Откуда-то слышится ему лукавый смешок: «А для кого сбережёшь, Гордята, душу свою?» Стиснул в кулаке повод. Кому-то да нужна будет его чистая, непродажная душа и совесть. Может, для Бестужей, а может, для тех, кто придёт потом, кто ещё не родился. Но, может, вот для той смуглой дивчины, которую видел на Печёрах... Где-то затерялась она в сутолоке жизни... Как и он теперь...
Оглянулся. И удивился. За размышлениями своими и воспоминаниями не заметил, как минул Ирпенские леса, пущи, как начал переплывать с конём левый берег Днепра. Уже где-то под Киевом. Далеко позади оставил Труханов остров. Отсюда виднелась ограда Городца, который вырос на противоположной стороне Днепра против Киева-града. Здесь и начиналась Переяславская земля.
И вновь удивился. Неужели он направляется к Владимиру Мономаху? Будто и не собирался... И даже имени его не вспомнил. Но, кажется, в глубине души, проклиная окаянного Святополка, само собой созрело ещё не осмысленное решение – бежать к супротивнику его. К Мономаху.
Ступив на берег, Гордята будто бы стряхнул с себя странное оцепенение или полусна, или полубреда.
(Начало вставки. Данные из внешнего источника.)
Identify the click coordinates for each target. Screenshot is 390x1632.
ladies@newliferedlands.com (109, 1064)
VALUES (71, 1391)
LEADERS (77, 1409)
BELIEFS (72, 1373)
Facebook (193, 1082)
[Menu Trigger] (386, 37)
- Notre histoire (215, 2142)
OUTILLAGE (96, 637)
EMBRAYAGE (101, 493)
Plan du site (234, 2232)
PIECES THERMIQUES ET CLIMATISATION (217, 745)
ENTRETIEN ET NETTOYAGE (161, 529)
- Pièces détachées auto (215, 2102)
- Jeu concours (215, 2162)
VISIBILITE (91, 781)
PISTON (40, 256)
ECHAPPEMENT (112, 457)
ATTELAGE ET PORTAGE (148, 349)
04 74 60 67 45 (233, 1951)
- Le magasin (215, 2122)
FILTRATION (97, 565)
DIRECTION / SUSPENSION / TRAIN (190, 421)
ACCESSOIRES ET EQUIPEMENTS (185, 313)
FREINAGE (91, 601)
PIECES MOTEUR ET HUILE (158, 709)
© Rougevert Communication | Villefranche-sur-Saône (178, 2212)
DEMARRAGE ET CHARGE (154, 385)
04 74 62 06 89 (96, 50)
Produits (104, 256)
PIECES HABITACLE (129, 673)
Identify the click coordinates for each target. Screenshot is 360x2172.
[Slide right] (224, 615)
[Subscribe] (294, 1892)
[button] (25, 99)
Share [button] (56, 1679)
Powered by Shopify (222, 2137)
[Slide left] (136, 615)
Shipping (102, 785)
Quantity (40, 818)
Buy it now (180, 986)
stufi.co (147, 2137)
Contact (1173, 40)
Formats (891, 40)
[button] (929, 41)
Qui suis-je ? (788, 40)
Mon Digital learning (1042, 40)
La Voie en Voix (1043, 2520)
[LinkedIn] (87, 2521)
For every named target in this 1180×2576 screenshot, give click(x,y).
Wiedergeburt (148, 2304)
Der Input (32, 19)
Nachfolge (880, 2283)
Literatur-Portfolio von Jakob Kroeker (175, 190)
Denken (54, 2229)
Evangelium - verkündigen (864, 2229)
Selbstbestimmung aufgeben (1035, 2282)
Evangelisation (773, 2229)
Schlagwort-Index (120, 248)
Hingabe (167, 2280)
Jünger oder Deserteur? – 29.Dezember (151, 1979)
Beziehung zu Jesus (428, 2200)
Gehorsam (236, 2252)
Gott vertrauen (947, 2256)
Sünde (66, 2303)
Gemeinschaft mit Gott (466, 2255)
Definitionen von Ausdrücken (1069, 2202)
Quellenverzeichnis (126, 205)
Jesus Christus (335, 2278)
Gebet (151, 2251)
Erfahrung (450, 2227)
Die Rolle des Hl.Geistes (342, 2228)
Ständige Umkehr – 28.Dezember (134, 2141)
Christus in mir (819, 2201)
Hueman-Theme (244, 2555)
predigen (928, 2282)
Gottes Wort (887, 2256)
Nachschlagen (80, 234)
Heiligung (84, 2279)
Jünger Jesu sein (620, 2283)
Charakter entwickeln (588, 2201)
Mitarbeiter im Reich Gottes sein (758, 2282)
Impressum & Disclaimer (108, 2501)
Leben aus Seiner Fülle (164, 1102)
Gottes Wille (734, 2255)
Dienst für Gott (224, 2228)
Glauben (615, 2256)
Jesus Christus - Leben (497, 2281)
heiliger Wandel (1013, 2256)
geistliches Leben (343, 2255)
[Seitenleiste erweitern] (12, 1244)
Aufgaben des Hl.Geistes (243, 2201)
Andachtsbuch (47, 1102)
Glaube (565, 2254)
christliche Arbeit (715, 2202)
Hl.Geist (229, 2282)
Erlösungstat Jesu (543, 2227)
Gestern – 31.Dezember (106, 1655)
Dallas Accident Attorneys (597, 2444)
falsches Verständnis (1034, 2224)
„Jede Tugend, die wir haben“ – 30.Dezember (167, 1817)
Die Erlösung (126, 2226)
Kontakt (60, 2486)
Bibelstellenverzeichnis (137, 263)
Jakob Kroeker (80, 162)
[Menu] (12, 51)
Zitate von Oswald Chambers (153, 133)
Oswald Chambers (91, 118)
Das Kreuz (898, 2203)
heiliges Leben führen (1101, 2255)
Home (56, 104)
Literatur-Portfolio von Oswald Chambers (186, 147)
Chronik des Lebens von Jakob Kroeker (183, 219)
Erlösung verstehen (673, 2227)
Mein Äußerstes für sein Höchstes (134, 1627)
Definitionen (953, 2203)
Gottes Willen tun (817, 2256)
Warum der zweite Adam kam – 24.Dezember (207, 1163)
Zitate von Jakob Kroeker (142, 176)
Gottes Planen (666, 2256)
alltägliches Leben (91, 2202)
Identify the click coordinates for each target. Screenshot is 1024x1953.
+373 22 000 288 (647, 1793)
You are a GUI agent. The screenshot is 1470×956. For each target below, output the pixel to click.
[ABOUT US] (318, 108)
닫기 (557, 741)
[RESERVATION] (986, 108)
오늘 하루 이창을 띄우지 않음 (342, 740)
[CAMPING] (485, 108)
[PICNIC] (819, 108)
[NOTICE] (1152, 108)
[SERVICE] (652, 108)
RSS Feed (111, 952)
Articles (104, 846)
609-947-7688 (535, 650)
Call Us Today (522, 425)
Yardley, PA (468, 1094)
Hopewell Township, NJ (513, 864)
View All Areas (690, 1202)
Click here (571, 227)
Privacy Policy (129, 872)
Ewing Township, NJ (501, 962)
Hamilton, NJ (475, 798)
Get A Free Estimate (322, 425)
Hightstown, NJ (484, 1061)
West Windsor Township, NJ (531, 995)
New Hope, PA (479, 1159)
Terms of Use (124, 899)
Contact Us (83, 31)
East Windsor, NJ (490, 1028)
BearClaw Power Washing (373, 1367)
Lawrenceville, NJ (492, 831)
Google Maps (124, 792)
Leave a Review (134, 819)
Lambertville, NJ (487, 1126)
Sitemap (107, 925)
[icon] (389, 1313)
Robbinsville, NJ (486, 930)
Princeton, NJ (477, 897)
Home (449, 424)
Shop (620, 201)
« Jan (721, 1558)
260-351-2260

Над землёй низко ползли тяжёлые облака. Высохший и посеревший луг, который вдали перерезала чёрная полоса леса, казался пустым и чужим от кружащихся стай воронья... Думалось теперь о другом. Созревало иное решение. Он едет к Мономаху не просто пересидеть или стать на службу во дворе этого могущественного князя, чтобы выслужить у него веретею земли. Нет, Гордята должен поднять переяславского князя на священную месть! На справедливую месть за кровь и за глаза родича его – князя Василька Теребовлянского...
Твёрдая, комкастая земля звонко откликалась под конскими подковами на эти пылкие раздумья Гордяты. И низкие облака будто шалели от них, толпились в небе, готовя высыпать всаднику в лицо пригоршни белой морозной позёмки или холодного осеннего дождя...
Почерневший лицом, обвеянный морозным ветром, с провалившимися красными глазами, Гордята ввалился в переяславский терем Мономаха. От непривычного тепла и запахов свежего хлеба у него будто помутилось в груди и перехватило дыхание.
Князь Владимир удивлённо встретил неожиданного гостя. Кто же послал его и с какими намерениями? Почему приближённым его не сказал ни слова? Утром Нерадец доложил ему, что переяславская стража перехватила какого-то посла из Киева. Сказал, что имеет тайное слово ко князю.
Мономах сидел в кресле, настороженно выжидая, что скажет прибывший. Исхудавшее, измученное лицо киевлянина говорило о большой поспешности, с какой тот добирался сюда. Князь не заставлял гонца торопиться, давал ему время освоиться, отойти душой от нелёгкой дороги. А что дорога была нелегка, свидетельствовала потрёпанная полотняная одежда, его неряшливый вид и то, что у гонца не было шапки Где затерял? Кто гнался?
Владимир медленно ощупывал гостя придирчиво-изучающим взглядом. У того были большие руки, как у смерда, покрасневшие и распухшие от холода пальцы. Значит, он из простолюдинов. Но широкий кожаный пояс с большой серебряной бляшкой впереди и мягкие, хотя и потёртые, сапоги из зелёной хзы говорили о другом. Мономах ещё раз изучающе посмотрел на гостя. Эти огромные серые глаза... Будто когда-то удивлялся уже их мягкости и неожиданной дерзости... Да и в самом деле – сей простой на вид муж не бил челом в колени переяславского князя, не провозглашал торжественных слов и поздравлений. Значит, не от великого князя послан.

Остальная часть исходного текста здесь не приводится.